Drug survival of anti-TNF agents compared with vedolizumab as a second-line biological treatment in inflammatory bowel disease : results from nationwide Swedish registers
(2021) In Alimentary Pharmacology and Therapeutics 53(4). p.471-483- Abstract
Background: Comparisons of second-line anti-tumour necrosis factor (TNF) agents and vedolizumab are sparse.
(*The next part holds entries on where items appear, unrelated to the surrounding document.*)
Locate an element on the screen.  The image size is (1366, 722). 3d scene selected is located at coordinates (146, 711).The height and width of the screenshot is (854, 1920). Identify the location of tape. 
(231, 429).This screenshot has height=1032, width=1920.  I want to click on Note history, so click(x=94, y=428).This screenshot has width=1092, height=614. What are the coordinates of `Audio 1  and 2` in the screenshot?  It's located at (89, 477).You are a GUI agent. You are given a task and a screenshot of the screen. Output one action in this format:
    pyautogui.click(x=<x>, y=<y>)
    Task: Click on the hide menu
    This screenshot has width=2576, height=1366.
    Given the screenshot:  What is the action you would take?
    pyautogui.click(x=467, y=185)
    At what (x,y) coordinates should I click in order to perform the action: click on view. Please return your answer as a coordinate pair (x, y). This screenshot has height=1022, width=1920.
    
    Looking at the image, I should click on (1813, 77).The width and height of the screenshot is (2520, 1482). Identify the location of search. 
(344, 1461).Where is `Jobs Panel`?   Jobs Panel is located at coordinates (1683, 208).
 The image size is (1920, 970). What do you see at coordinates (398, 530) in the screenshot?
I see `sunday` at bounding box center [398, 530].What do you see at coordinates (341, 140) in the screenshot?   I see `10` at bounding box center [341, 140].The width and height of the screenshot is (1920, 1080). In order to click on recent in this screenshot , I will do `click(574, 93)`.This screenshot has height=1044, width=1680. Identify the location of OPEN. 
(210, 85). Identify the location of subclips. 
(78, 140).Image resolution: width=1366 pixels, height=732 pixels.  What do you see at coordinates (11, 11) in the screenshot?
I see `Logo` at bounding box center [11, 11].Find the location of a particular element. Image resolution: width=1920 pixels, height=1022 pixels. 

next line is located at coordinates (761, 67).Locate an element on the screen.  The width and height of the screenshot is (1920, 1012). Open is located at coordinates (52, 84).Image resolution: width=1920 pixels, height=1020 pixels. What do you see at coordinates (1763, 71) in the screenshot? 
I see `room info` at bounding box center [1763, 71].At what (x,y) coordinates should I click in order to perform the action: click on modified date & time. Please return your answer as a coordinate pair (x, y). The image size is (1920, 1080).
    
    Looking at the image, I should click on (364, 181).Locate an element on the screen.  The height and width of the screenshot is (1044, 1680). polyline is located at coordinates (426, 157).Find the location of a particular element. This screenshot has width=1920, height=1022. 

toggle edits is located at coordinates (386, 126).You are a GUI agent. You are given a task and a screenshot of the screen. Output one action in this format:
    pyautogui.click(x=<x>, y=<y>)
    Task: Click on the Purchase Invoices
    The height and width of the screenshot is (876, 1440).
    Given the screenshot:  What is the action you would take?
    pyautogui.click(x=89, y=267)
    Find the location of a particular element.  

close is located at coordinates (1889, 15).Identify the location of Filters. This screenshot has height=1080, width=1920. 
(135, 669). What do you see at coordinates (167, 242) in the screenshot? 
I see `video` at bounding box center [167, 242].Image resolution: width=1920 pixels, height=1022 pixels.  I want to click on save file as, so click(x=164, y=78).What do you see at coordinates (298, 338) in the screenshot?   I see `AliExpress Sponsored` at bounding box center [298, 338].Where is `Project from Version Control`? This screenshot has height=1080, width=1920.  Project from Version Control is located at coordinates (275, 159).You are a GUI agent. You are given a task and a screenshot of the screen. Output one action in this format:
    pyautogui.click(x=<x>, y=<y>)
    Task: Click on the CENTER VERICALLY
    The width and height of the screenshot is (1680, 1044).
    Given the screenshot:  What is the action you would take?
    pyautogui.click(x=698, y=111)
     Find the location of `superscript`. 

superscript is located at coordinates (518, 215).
Aim: To evaluate the effectiveness of anti-TNF agents compared to vedolizumab as second-line biologics in inflammatory bowel disease (IBD). Methods: A propensity score-matched cohort was created using Swedish nationwide registers. Patients with Crohn's disease or ulcerative colitis, exposed to first-line anti-TNF treatment, who initiated a second anti-TNF agent or vedolizumab in 2014-2016 (N = 1363) were included. The primary outcome was drug survival at 12 months. Secondarily, we assessed survival without IBD-related hospitalisation, IBD-related surgery, antibiotics, or hospitalisation because of infection, and also... (More)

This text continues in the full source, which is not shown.